(Extracted data entries)
***
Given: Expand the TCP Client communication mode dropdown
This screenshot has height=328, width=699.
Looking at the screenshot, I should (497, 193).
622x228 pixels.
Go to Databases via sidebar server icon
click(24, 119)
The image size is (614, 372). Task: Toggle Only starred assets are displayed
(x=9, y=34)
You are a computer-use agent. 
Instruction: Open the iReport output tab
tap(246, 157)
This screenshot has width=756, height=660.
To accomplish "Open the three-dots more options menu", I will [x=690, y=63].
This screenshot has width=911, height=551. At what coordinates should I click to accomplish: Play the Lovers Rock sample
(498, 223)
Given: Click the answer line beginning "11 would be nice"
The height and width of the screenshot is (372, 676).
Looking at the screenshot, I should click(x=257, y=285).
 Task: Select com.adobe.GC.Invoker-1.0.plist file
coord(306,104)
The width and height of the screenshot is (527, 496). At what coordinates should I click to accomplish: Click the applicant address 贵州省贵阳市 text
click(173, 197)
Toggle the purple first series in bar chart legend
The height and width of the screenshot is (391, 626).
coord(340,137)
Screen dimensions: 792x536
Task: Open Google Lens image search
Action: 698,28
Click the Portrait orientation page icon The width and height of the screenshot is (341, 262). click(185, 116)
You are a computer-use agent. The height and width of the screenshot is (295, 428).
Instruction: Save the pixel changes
***
WHAT YOU NEED TO DO
Reproduce every entry exactly, with nothing added or dropped.

OUTPUT OF THE EXERCISE
Given: Expand the TCP Client communication mode dropdown
This screenshot has height=328, width=699.
Looking at the screenshot, I should (497, 193).
622x228 pixels.
Go to Databases via sidebar server icon
click(24, 119)
The image size is (614, 372). Task: Toggle Only starred assets are displayed
(x=9, y=34)
You are a computer-use agent. 
Instruction: Open the iReport output tab
tap(246, 157)
This screenshot has width=756, height=660.
To accomplish "Open the three-dots more options menu", I will [x=690, y=63].
This screenshot has width=911, height=551. At what coordinates should I click to accomplish: Play the Lovers Rock sample
(498, 223)
Given: Click the answer line beginning "11 would be nice"
The height and width of the screenshot is (372, 676).
Looking at the screenshot, I should click(x=257, y=285).
 Task: Select com.adobe.GC.Invoker-1.0.plist file
coord(306,104)
The width and height of the screenshot is (527, 496). At what coordinates should I click to accomplish: Click the applicant address 贵州省贵阳市 text
click(173, 197)
Toggle the purple first series in bar chart legend
The height and width of the screenshot is (391, 626).
coord(340,137)
Screen dimensions: 792x536
Task: Open Google Lens image search
Action: 698,28
Click the Portrait orientation page icon The width and height of the screenshot is (341, 262). click(185, 116)
You are a computer-use agent. The height and width of the screenshot is (295, 428).
Instruction: Save the pixel changes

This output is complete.